Zielonogórzanie mieli jasny cel – chcieli ten mecz wygrać. Przejechali się po gospodarzach jak walec. Teraz rewanż wydaje się być już tylko czystą formalnością, a z takim zapasem małych punktów mamy spore szanse, żeby w drugiej rundzie play-off spotkać się z lucky loserem. Przed meczem spojrzałem na typowania VIP-ów na zielonogórskim portalu sportowym. Kiedy zobaczyłem wynik obstawiony przez Andrzeja Huszczę (30:60) lekko się uśmiechnąłem, bo trochę bałem się tego meczu. Okazuje się jednak, że nie dla wszystkich taki przebieg spotkania był niespodzianką.

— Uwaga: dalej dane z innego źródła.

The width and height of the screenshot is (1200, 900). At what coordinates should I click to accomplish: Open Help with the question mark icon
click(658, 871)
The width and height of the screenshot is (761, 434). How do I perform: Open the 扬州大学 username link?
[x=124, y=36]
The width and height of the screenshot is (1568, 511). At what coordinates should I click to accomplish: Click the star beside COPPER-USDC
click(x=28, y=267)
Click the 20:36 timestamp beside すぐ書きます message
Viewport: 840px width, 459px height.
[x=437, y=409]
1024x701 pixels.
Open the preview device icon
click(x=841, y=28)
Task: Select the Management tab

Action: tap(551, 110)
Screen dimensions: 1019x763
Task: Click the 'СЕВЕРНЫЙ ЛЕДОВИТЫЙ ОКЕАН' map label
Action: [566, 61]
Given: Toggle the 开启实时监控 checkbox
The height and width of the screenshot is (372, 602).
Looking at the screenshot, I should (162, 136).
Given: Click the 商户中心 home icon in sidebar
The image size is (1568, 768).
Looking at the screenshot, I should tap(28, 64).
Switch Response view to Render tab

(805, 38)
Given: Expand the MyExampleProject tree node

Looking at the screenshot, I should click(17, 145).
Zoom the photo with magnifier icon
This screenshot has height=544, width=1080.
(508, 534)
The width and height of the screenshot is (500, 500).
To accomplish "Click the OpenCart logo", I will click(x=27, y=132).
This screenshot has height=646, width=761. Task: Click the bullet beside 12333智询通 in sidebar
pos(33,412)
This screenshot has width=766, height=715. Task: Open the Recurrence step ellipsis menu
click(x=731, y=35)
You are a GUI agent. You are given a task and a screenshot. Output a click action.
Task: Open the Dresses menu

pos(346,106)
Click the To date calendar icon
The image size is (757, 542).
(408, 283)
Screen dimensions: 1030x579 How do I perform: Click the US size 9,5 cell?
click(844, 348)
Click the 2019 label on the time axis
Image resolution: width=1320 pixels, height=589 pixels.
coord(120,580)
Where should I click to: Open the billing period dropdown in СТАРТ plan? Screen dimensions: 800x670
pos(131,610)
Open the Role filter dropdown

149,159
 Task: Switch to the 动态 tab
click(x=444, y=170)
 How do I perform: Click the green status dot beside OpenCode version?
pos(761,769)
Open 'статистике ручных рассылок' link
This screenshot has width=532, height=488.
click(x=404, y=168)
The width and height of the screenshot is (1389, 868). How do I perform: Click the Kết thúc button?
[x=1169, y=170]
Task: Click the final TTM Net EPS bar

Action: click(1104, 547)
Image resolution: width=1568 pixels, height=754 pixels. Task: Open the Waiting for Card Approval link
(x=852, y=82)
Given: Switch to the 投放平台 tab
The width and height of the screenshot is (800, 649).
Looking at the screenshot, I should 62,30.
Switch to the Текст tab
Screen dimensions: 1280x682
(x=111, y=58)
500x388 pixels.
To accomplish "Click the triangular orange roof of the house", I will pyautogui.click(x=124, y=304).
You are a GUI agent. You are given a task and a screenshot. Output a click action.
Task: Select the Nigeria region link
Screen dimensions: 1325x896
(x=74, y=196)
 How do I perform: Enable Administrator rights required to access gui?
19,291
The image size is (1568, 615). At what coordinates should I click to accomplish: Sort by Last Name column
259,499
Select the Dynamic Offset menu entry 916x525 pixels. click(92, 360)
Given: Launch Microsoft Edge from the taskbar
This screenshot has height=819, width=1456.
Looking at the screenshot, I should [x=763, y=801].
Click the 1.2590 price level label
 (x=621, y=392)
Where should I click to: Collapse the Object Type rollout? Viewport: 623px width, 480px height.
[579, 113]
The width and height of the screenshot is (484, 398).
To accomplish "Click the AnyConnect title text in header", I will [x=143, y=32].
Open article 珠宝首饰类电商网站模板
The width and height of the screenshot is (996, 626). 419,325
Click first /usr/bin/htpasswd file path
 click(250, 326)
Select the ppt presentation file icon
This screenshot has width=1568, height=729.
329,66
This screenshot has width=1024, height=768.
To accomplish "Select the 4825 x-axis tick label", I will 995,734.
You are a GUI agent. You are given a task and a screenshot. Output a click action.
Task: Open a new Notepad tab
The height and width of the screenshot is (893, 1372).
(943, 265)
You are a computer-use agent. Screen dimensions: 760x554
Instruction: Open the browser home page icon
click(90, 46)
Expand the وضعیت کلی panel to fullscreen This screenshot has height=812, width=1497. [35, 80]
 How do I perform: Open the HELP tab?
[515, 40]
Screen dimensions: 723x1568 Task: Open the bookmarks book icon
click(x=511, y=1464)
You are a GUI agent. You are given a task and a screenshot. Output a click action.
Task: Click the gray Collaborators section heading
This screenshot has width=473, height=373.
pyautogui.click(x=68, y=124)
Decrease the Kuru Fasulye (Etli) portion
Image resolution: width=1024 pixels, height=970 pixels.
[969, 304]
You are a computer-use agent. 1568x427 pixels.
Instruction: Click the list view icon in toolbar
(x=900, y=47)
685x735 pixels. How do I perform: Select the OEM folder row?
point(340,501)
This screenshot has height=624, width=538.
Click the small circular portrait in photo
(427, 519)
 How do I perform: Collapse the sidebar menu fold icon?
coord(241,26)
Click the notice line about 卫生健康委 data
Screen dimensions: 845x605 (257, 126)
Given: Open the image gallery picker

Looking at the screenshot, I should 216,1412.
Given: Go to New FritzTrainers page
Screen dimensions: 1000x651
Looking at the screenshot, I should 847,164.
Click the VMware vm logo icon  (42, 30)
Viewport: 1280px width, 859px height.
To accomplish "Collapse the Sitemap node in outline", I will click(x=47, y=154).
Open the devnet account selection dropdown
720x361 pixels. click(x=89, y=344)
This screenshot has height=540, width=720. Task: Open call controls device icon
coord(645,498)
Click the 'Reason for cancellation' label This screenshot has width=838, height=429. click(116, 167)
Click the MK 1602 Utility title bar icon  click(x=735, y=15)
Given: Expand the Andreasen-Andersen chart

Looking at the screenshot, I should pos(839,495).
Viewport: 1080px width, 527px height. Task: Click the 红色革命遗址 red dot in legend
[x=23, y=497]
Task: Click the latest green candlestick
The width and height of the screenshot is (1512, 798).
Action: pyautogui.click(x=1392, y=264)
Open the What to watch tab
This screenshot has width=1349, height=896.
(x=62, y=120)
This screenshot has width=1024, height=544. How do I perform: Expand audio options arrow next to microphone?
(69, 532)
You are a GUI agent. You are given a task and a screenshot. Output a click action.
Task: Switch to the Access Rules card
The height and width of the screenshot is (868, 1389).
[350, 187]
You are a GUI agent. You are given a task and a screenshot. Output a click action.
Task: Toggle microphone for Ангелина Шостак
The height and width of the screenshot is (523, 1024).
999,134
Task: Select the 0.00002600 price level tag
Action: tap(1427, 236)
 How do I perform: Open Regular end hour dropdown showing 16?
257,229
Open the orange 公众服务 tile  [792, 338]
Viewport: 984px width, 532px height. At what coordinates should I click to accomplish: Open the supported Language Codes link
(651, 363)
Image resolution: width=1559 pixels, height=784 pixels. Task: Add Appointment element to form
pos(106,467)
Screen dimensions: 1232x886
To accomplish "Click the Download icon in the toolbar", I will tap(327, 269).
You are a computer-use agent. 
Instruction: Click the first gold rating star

Szkoda, że nie odbyły się dwa pozostałe pojedynki. Pogoda nie pozwoliła na rozegranie i teraz trzeba czekać na jej przychylność. Mecze muszą odbyć się do czwartku (z przerwą na wtorek, bo wtedy jest liga szwedzka), bo przecież w piątek jest już trening przed turniejem SGP w Mallili. Wygląda na to, że w szlagierowym meczu drużyny wystąpią w okrojonych składach, bo w środę mecze w lidze angielskiej mają Niels Kristian Iversen i Hans Andersen, a w czwartek Nicki Pedersen oraz Troy Batchelor. Na środę za nic w świecie nie zgodzą się więc gorzowianie, ale z kolei czwartek, to osłabienie i tak zdekompletowanego składu Unii.
Trener Stali Gorzów miał pewne uwagi na temat działań podjętych przez gospodarzy. Być może coś w tym jest, bo przy pięciu kontuzjach „Byków” teraz jeszcze Edward Kenneth został zawieszony przez rodzimą federację na tydzień za używanie niedozwolonego tłumika. Brytyjczyk jest co prawda najsłabszym ogniwem Unii, ale psychologicznie byłaby to trudna sytuacja, bo leszczynianie musieliby jechać w piątkę, a w zasadzie w czwórkę, bo trudno liczyć na jakiekolwiek zdobycze Pawła Urbańskiego. Próbowano za to odjechać mecz w Grudziądzu i zakończyło się groźnymi kontuzjami miejscowych juniorów.